Directions: Retype nothing except the lines below from the one with "Given: Click the pink ellipse on the canvas" through the one with "Task: Click the smiling emoji image", exactly, with images left out.

The data:
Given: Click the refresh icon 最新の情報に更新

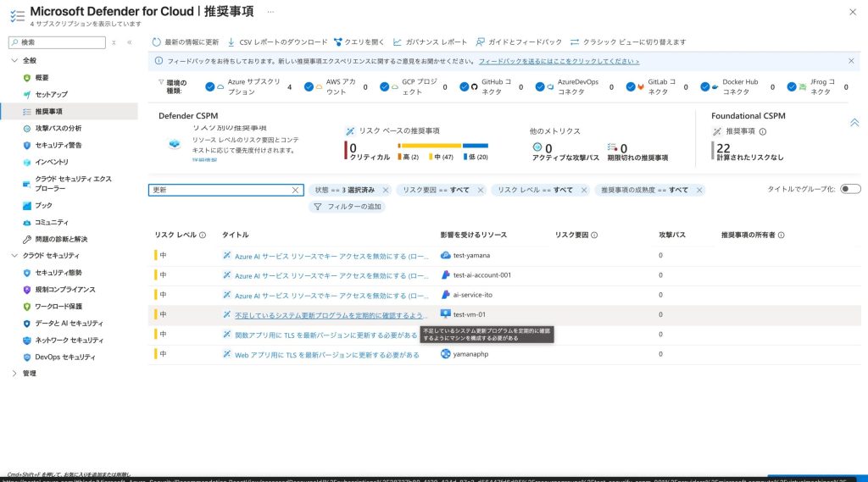Looking at the screenshot, I should coord(157,42).
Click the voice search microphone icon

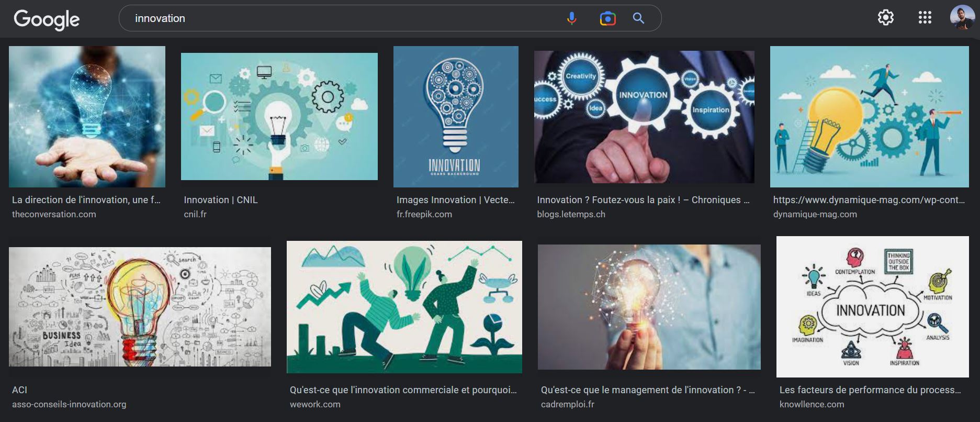[571, 18]
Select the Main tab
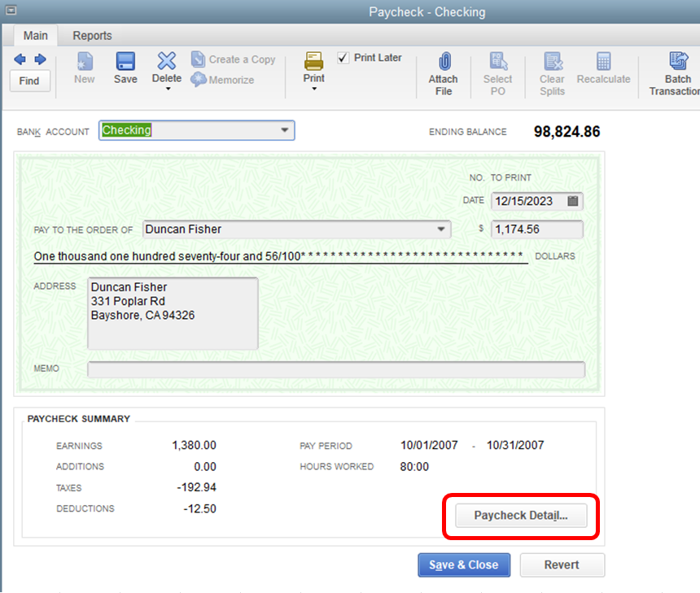This screenshot has width=700, height=593. click(35, 35)
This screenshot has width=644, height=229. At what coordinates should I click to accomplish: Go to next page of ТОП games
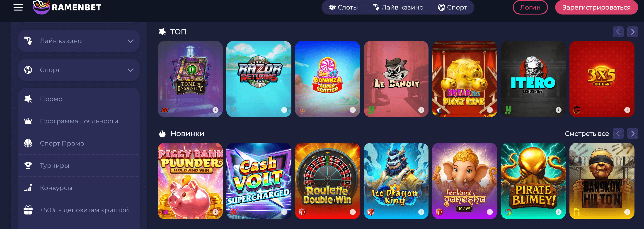(x=633, y=32)
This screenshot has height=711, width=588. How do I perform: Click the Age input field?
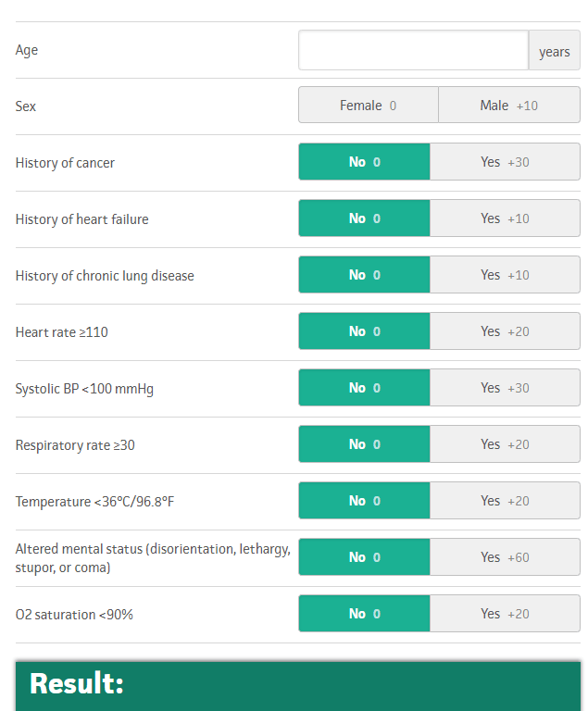click(x=413, y=50)
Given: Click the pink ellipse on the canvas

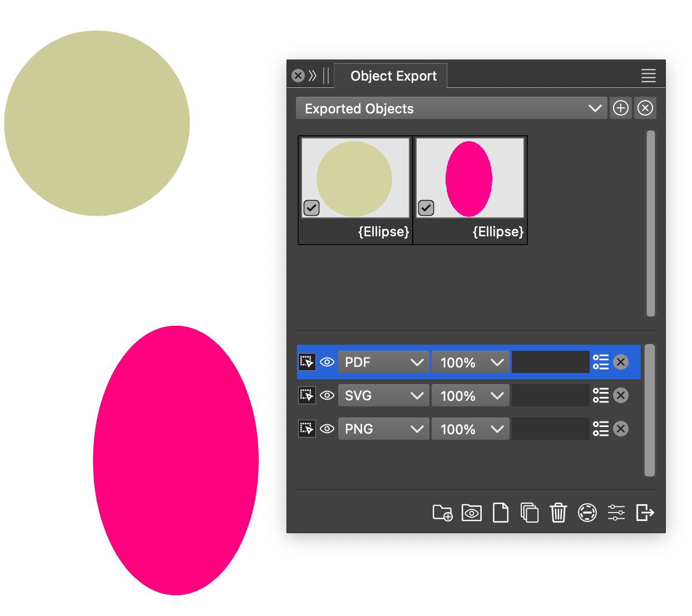Looking at the screenshot, I should (176, 460).
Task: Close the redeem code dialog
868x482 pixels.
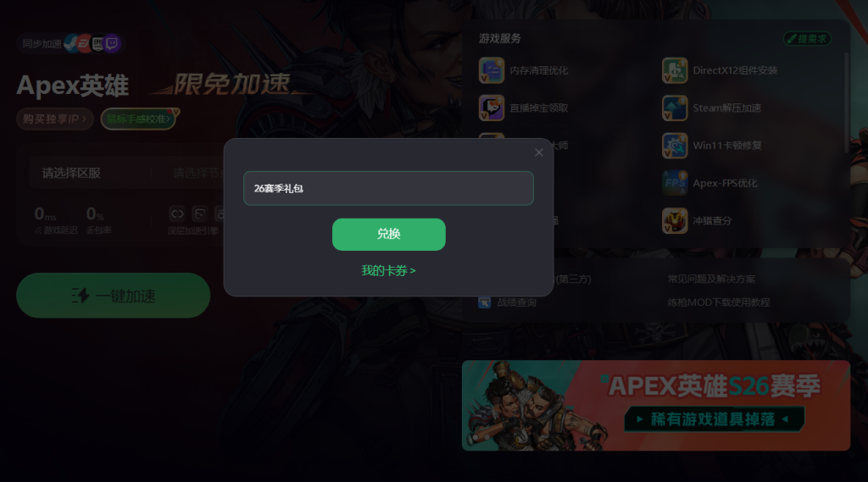Action: point(538,152)
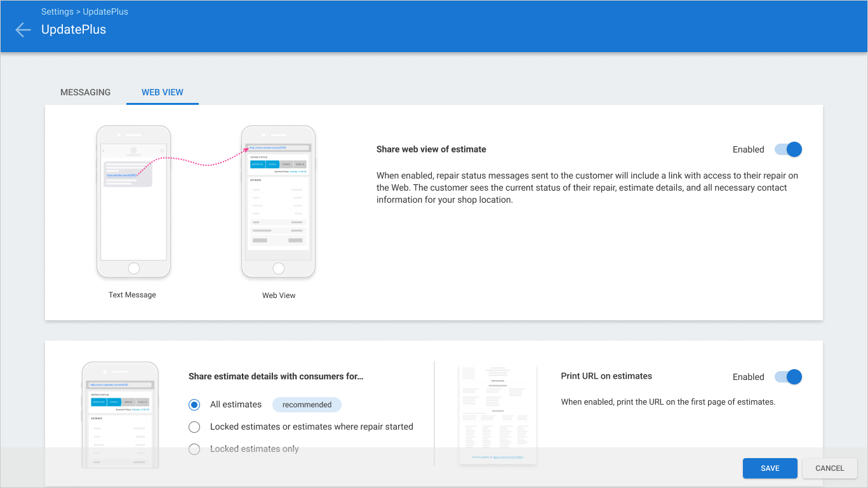868x488 pixels.
Task: Open the Web View tab
Action: tap(163, 92)
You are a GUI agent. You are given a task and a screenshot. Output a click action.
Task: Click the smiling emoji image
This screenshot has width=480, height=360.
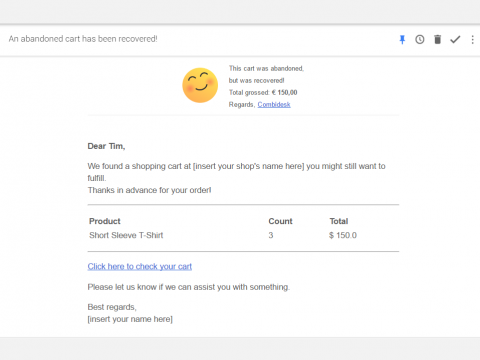click(200, 85)
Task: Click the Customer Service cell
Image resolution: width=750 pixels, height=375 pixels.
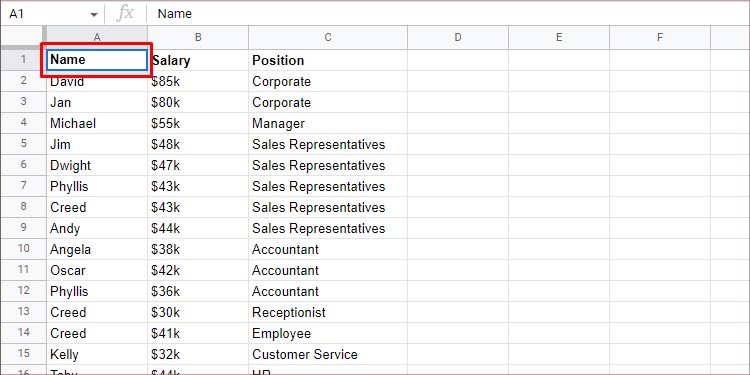Action: 328,354
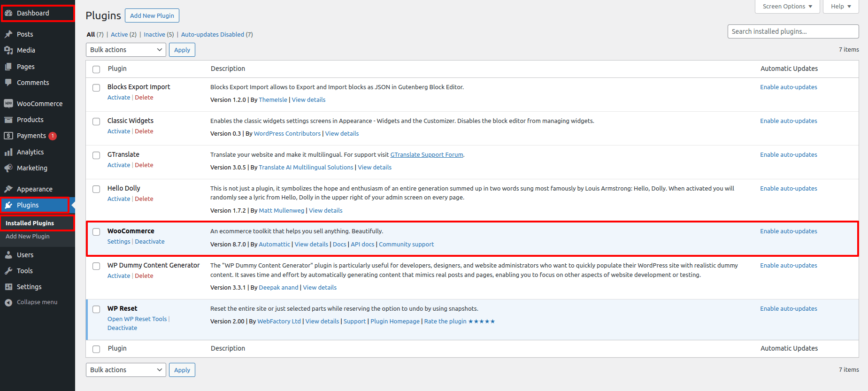This screenshot has height=391, width=868.
Task: Open the top Bulk actions dropdown
Action: [126, 50]
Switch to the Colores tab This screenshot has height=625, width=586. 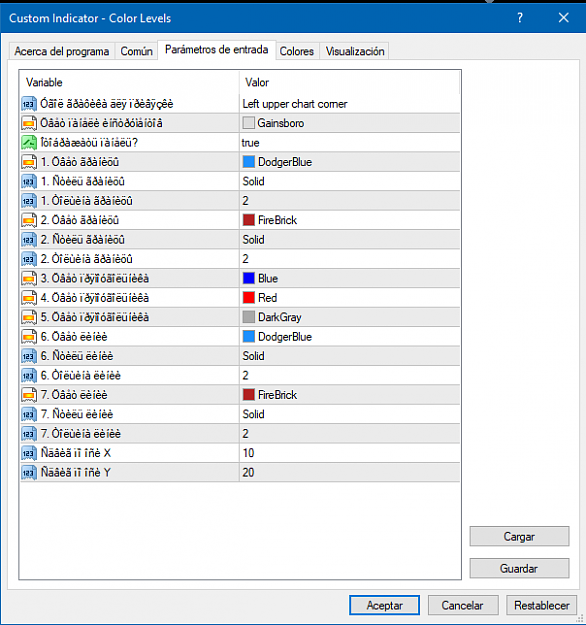pos(297,51)
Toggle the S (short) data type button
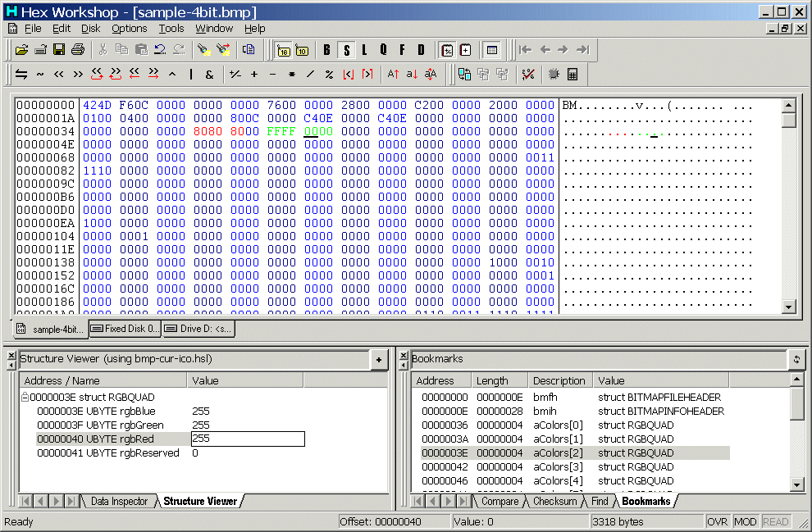Viewport: 812px width, 532px height. pos(346,50)
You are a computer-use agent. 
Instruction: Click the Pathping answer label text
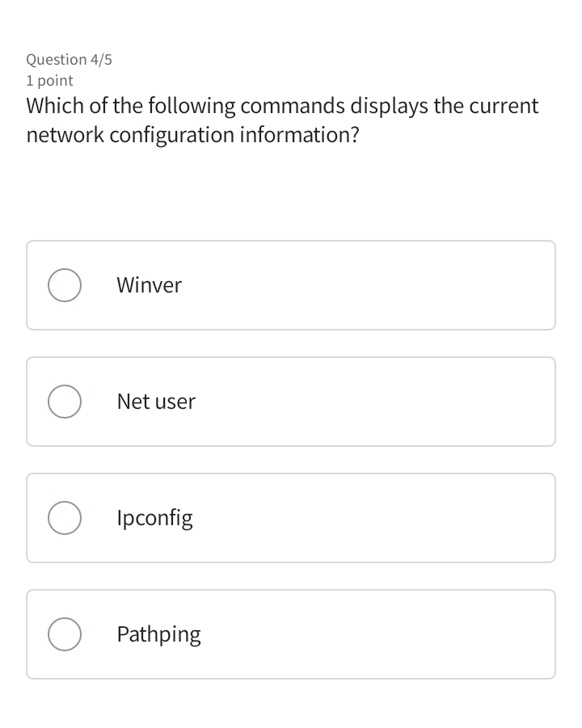[x=158, y=634]
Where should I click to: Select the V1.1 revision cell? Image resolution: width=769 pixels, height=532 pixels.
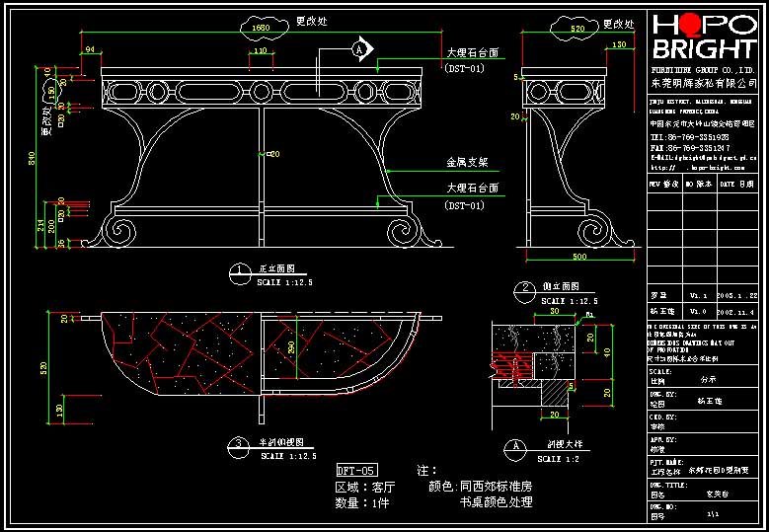(x=699, y=296)
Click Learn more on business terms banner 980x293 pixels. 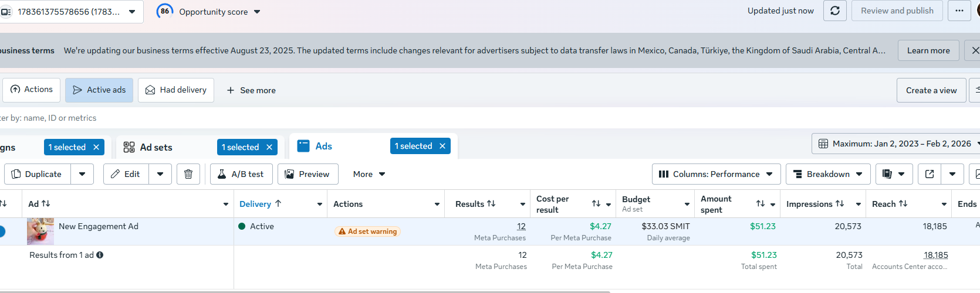pos(928,51)
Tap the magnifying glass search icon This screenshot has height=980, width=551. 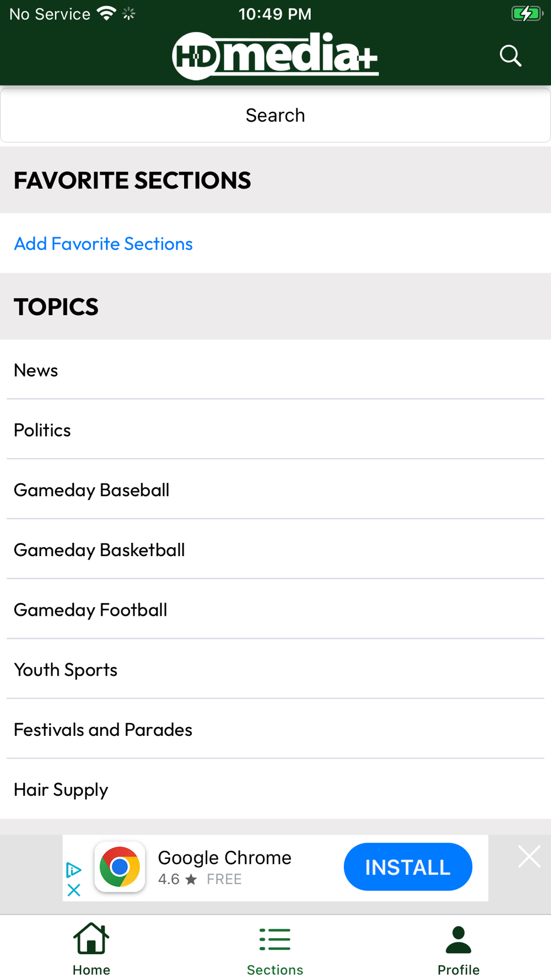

Written reply:
Given: Click the pink ellipse on the canvas

Looking at the screenshot, I should (176, 460).
Task: Close the redeem code dialog
868x482 pixels.
Action: point(538,152)
868x488 pixels.
Task: Open the Web View tab
Action: tap(163, 92)
You are a GUI agent. You are given a task and a screenshot. Output a click action.
Task: Click the smiling emoji image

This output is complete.